• **Provided passage**

In summary, at a position on the back focal plane 200, an angle (φ) is adjusted with respect to the radius (r) and angle (φ) on the polar coordinate system with the central axis of the objective lens 150 as the origin. Accordingly, it is possible to adjust the components of p-polarized light and s-polarized light incident on the sample 300, and the incident angle (θ) incident on the sample 300 may be adjusted by adjusting the radius (r). However, in the present invention, incident light incident on the back focal plane 200 is configured in a ring shape and has a sinusoidal light amount distribution along the circumference of a ring. That is, it may be seen that light is incident on the back focal surface 200 in a state in which the polarization component according to the azimuth angle has already been adjusted.

4. Method of Measuring Physical Properties and Thin Film Thickness in the Present Invention

The method of measuring physical properties and thin film thickness according to the present invention uses the ellipsometer 100. The thin film thickness measurement method includes a sinusoidal beam incident operation, a beam projection operation, a reflected light signal acquisition operation, and a signal processing operation.

The sinusoidal beam incident operation is performed by collaboration between the incident light controller 125 and the spatial light modulator 120. In the sinusoidal beam incident operation, the spatial light modulator 120 modulates the light received from the light source 110 to have a ring-shaped image by the incident light controller 125. It is preferable that the width of the ring is formed as small as possible. In the sinusoidal beam incident operation, light having a sinusoidal light amount distribution is irradiated along the circumference of the ring. The intensity of light emitted in the sinusoidal beam incident operation may have a function

$\frac{1}{2}+\frac{1}{2}\sin \left(0\right)$

distribution. In this case, the light irradiated in the sinusoidal beam incident operation has the same amount of light along the ring shape. This case has been previously defined as the MO mode. As an example, circular light incident on the back focal plane 200 of the objective lens 150 in the MO mode is shown in FIG. 7.

• **What you need to do**
#1 Put this sentence from the ellipsometer passage into Spanish: "It is preferable that the width of the ring is formed as small as possible."
#2 Answer these from the ellipsometer passage:
(a) Which two parts work together to perform the sinusoidal beam incident operation?
(b) In what shape is the incident light on the back focal plane configured?
(c) Adjusting what changes the incident angle (θ) on the sample?
#3 Based on the ellipsometer passage, does each statement hold? Reply yes or no, and quote the words that settle it.
(a) The thin film thickness measurement method has four operations.
(b) The ring should be made as wide as possible.
(c) The spatial light modulator changes light it gets from the light source.
The data after this passage isn't needed for anything here.

• **Information supplied**
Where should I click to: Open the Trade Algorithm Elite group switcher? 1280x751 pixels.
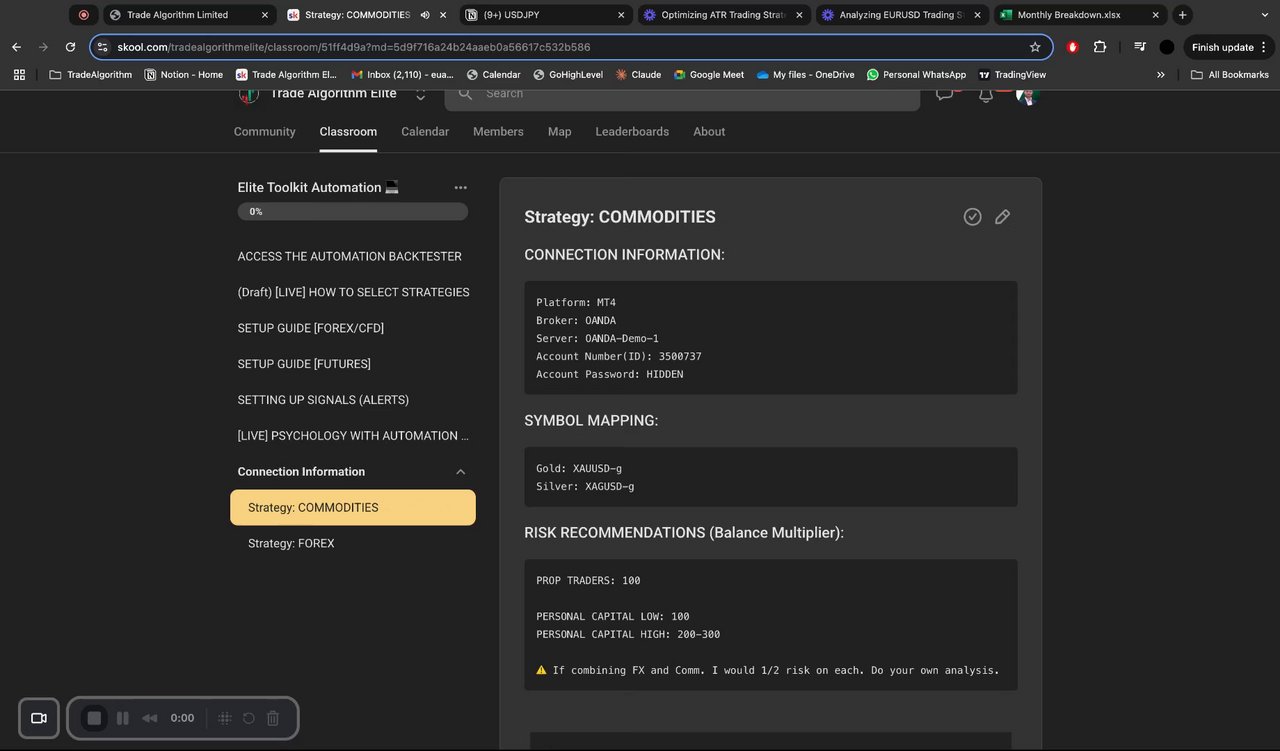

• **Full answers**
#1 Es preferible que el ancho del anillo se forme lo más pequeño posible.

#2
(a) The incident light controller 125 and the spatial light modulator 120.
(b) A ring shape.
(c) The radius (r).

#3
(a) Yes: "includes a sinusoidal beam incident operation, a beam projection operation, a reflected light signal acquisition operation, and a signal processing operation"
(b) No: "It is preferable that the width of the ring is formed as small as possible."
(c) Yes: "the spatial light modulator 120 modulates the light received from the light source 110"